* Exercise materials *
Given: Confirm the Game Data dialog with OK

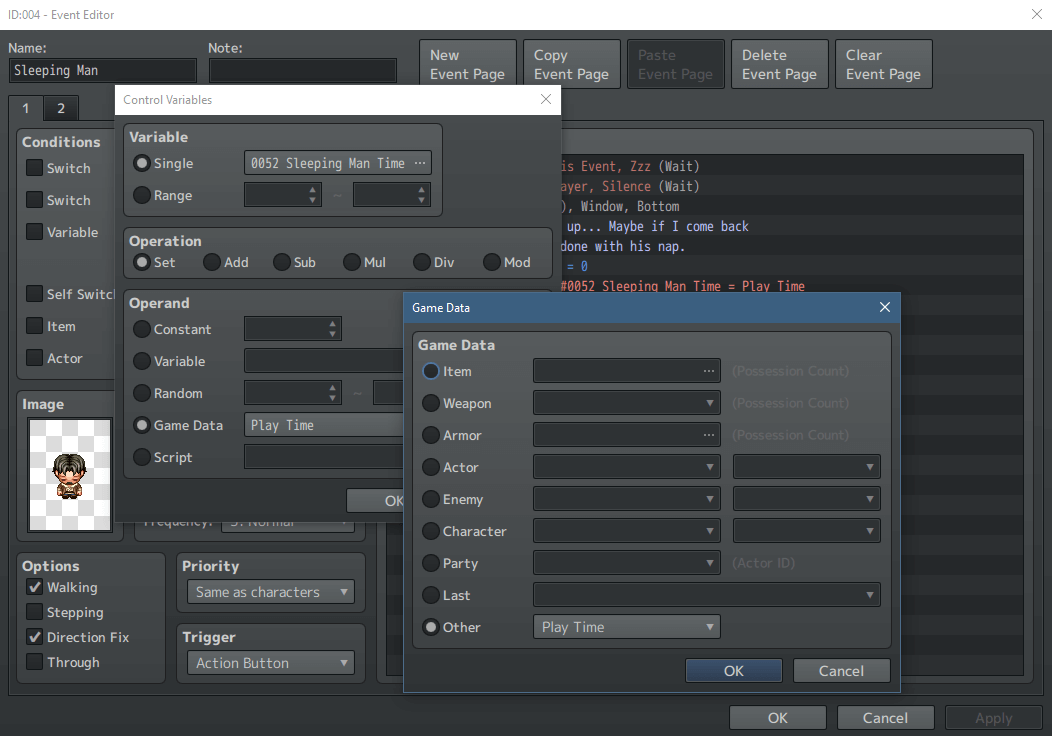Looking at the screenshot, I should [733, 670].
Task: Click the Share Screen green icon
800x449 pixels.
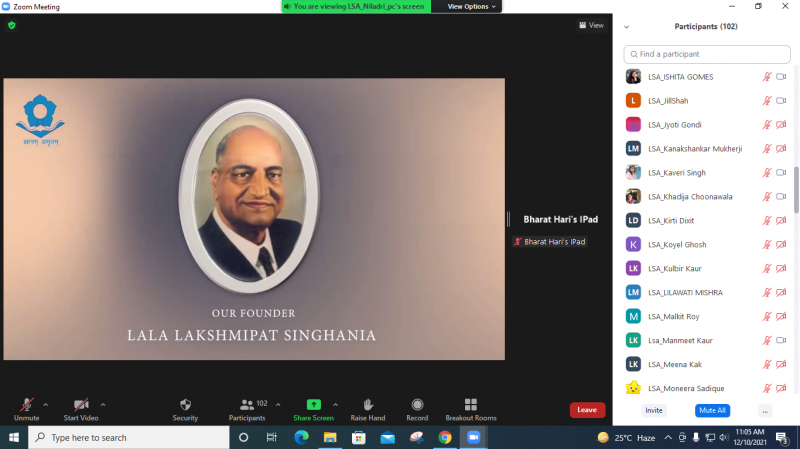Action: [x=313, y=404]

==

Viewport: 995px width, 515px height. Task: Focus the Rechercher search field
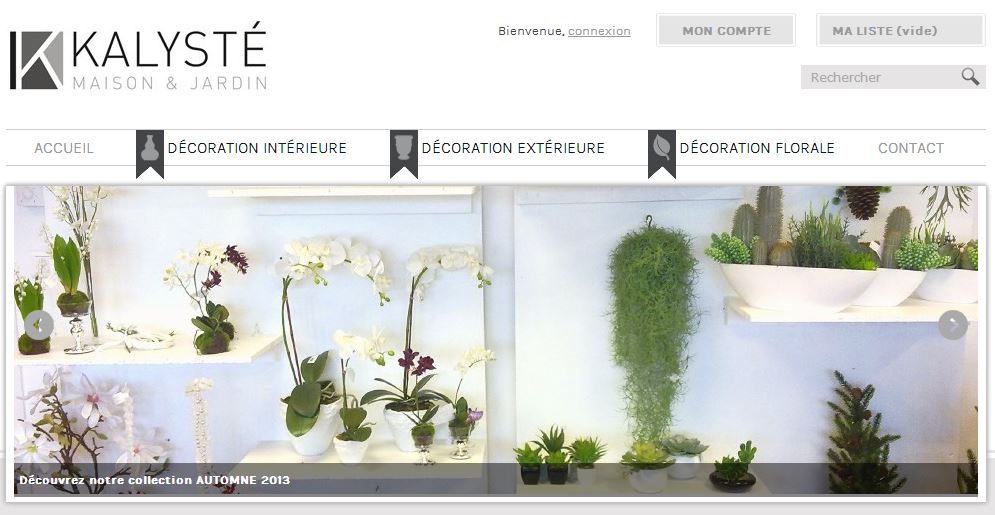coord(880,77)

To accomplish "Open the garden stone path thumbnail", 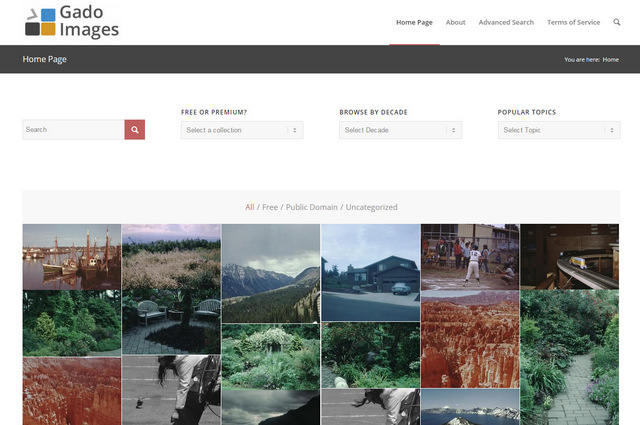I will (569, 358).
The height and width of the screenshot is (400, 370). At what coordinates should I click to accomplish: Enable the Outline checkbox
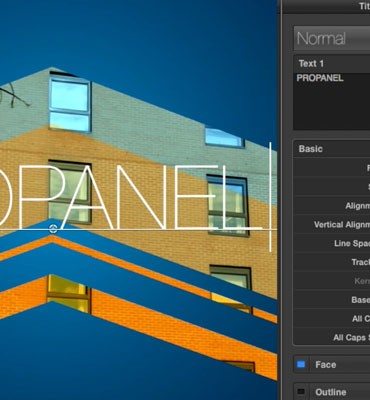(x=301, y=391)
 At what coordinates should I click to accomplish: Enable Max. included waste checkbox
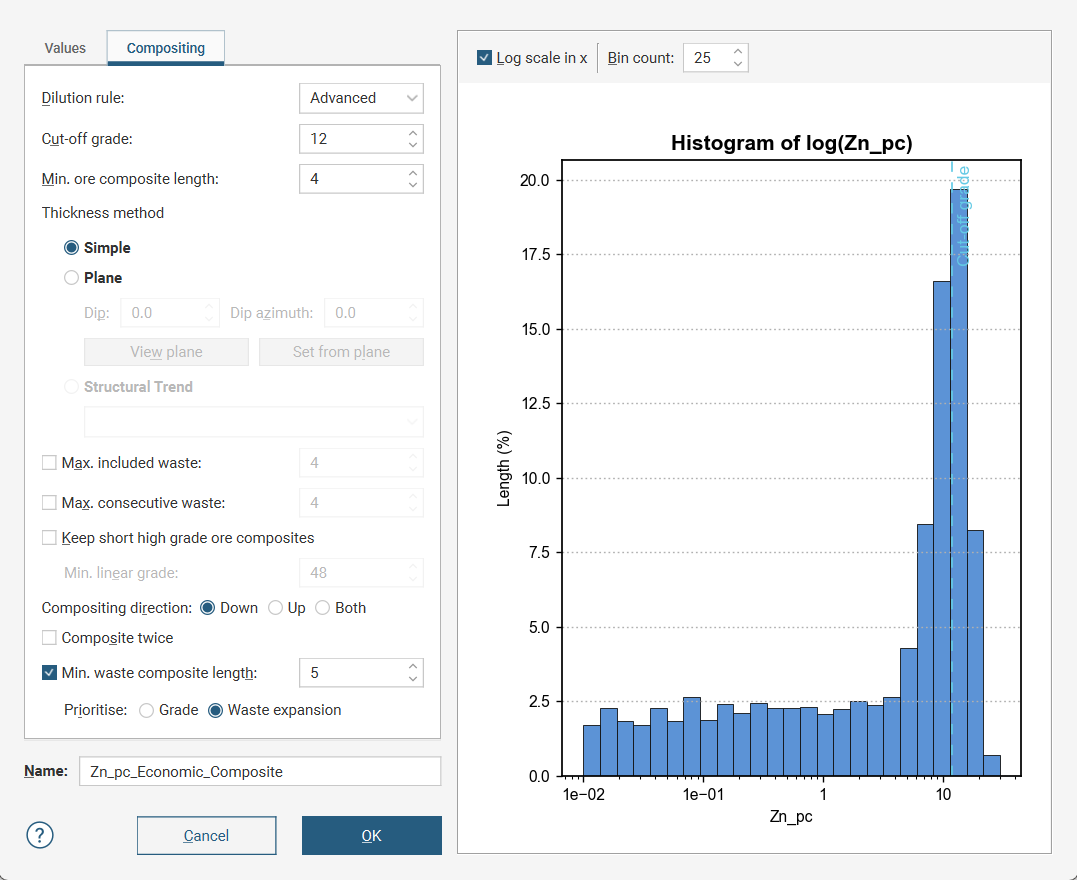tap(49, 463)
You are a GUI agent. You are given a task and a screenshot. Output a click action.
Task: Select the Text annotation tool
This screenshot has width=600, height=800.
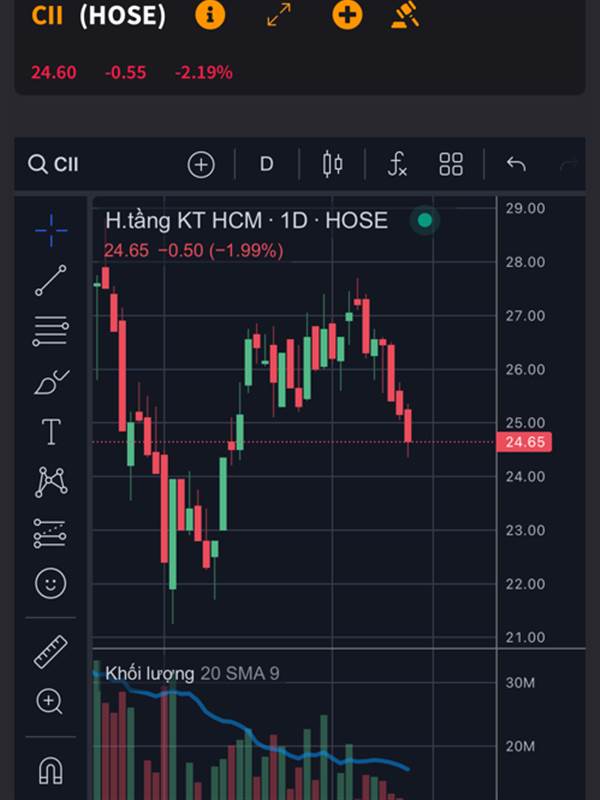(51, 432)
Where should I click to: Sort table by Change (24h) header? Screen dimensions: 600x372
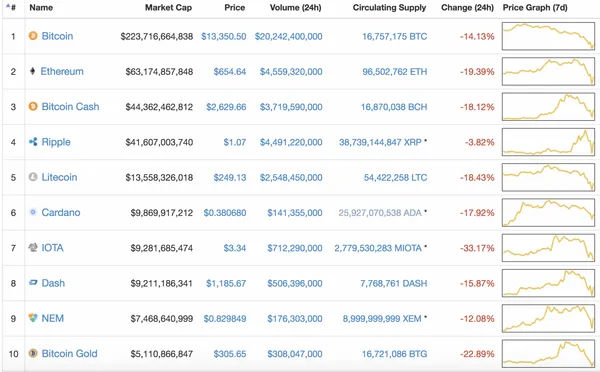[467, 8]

==

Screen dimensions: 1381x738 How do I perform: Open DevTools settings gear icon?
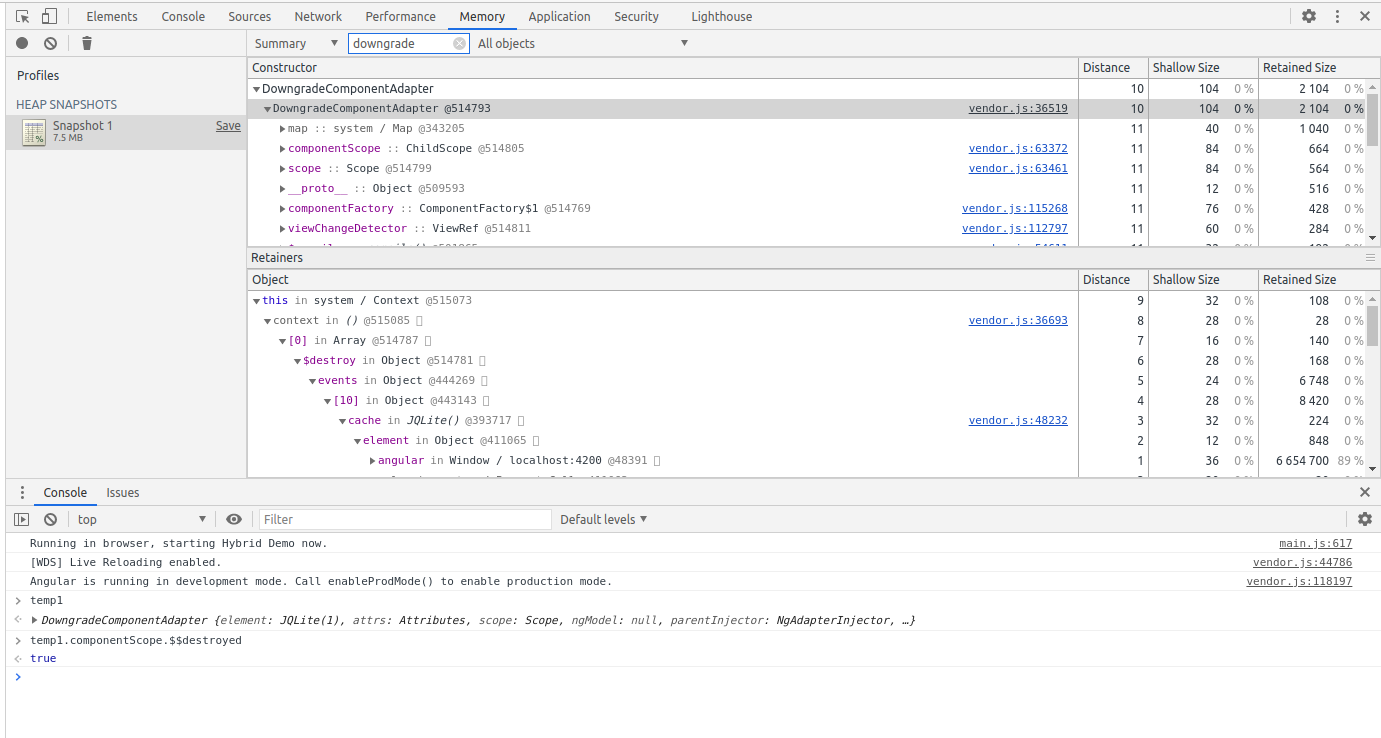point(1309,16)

* Written request *
Rewrite the lines from the line with "Given: Confirm the Game Data dialog with OK" up to and including the line with "Action: [x=313, y=404]", renaming "Share Screen" to "Screen Sharing" and keeping everything else the same. Leave the pictures out of your answer.

* Completed task *
Given: Confirm the Game Data dialog with OK

Looking at the screenshot, I should [733, 670].
Task: Click the Screen Sharing green icon
800x449 pixels.
Action: [x=313, y=404]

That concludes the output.